Christmas at Woodford Mansion


I listened to a TED talk this summer from Brene Brown on the recommendation of another Book Club friend. Brown describes nostalgia and longing for a feeling (of childhood or times past) as not missing actual things: the Christmas tree, a present, a food, a particular person, or even that time of life, but the FEELING we had at that time. While my humble Christmas Eve might sound uninspiring (and perhaps sprung from my mother’s Quaker roots), it always seemed magical to me: the anticipation of Christmas, Christmas music, waiting for Santa (when I was young), waiting to see if the animals spoke (if I were watching the Waltons). In the same way, the Christmas Eve of my husband’s youth sounds amazing even though it was totally removed from his culture.

Christmas at Betsy Ross’s house with some greenery for decoration. Christmas trees weren’t a thing until the mid 1800’s.

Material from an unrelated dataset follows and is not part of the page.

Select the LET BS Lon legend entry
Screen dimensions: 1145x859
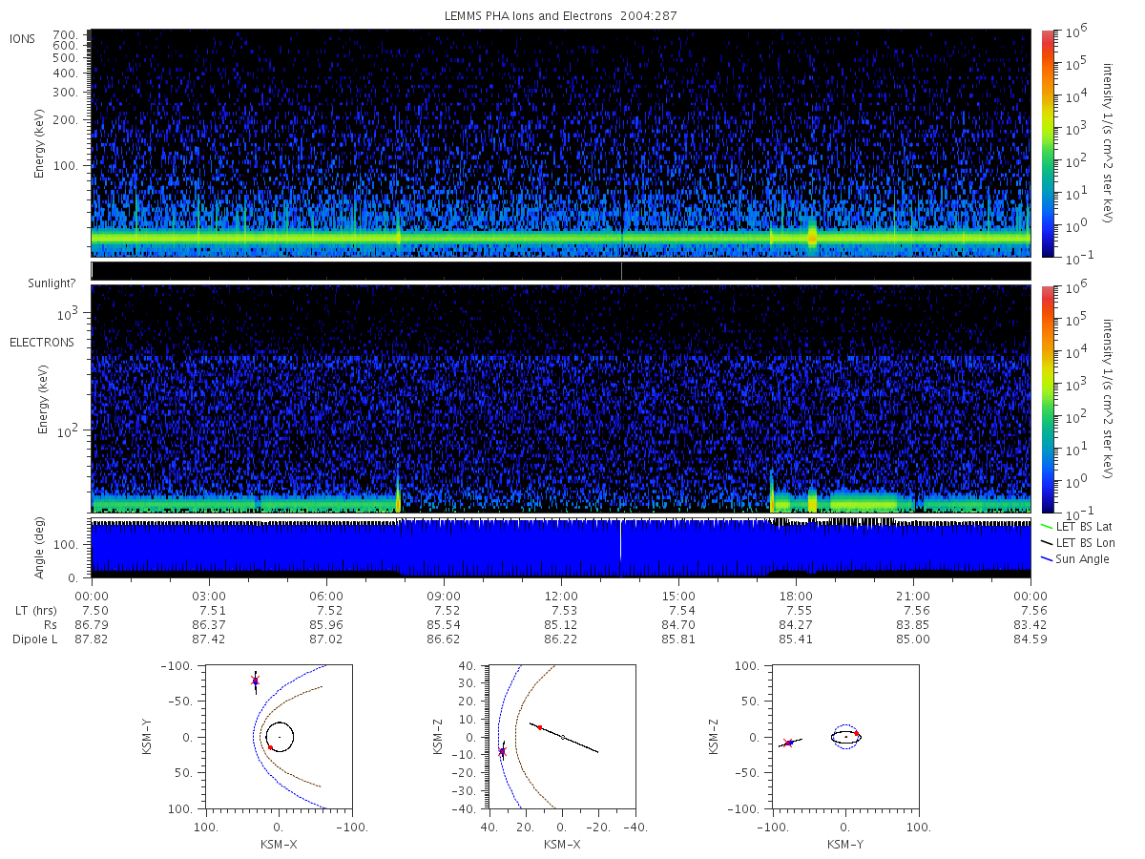[x=1080, y=542]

Do Quakers Celebrate Christmas?

For this question, I defer to who can explain things better than I ever could! It is my understanding that Christmas for Quakers is not really a Feast of the Seven Fishes kind of holiday. There is some celebration of Christmas in contemporary times, despite the lingering Quaker belief that “all days are holy days.”

Whose Culture is Better?

One thing I learned from speaking with many interfaith families is that it is never a great idea to talk about whose culture is better. By “culture,” I mean anything from what you have for dessert on Christmas Eve to whether you’d favor silence over music in a church service. By the way, those who are interested in the intersection of Quaker heritage and contemporary culture should drop everything and read Albion’s Seed immediately! As a distant Quaker cousin says, “this book explains everything–why I act a particular way, why I like a particular kind of custard!”

In a partnership, it’s better to focus on what you can’t possibly give up for another person. Many times, this comes down to things that don’t make logical sense (you want to have that pudding, or this particular kind of lox, or a tree, or a creche, or a menorah. These pieces of your culture may seem more important to you than any theological disagreement because they’re tied to those nostalgic feelings.

Lox for breakfast––or Reality is a Social Construct!

On Christmas morning, our family always has bagels and lox. Why? Because when my husband spent Christmas with me and my parents years ago, they served him bagels and lox Christmas morning because they thought he might really like them. And so he’s always thought it’s a Christian tradition, much like the Feast of the Seven Fishes, rather than something we did one time for him.

In my writing…

I haven’t written any Christmas scenes into my novels because…well, Quakers! But I do have Eben buying a book of Latin poetry for Elizabeth for Christmas, and then hiding it away. I also have a tendency to write snow scenes, having grown up in some of the snowiest parts of the U.S., but then I realize I’m writing about England…or Philadelphia.

Oh, my latkes!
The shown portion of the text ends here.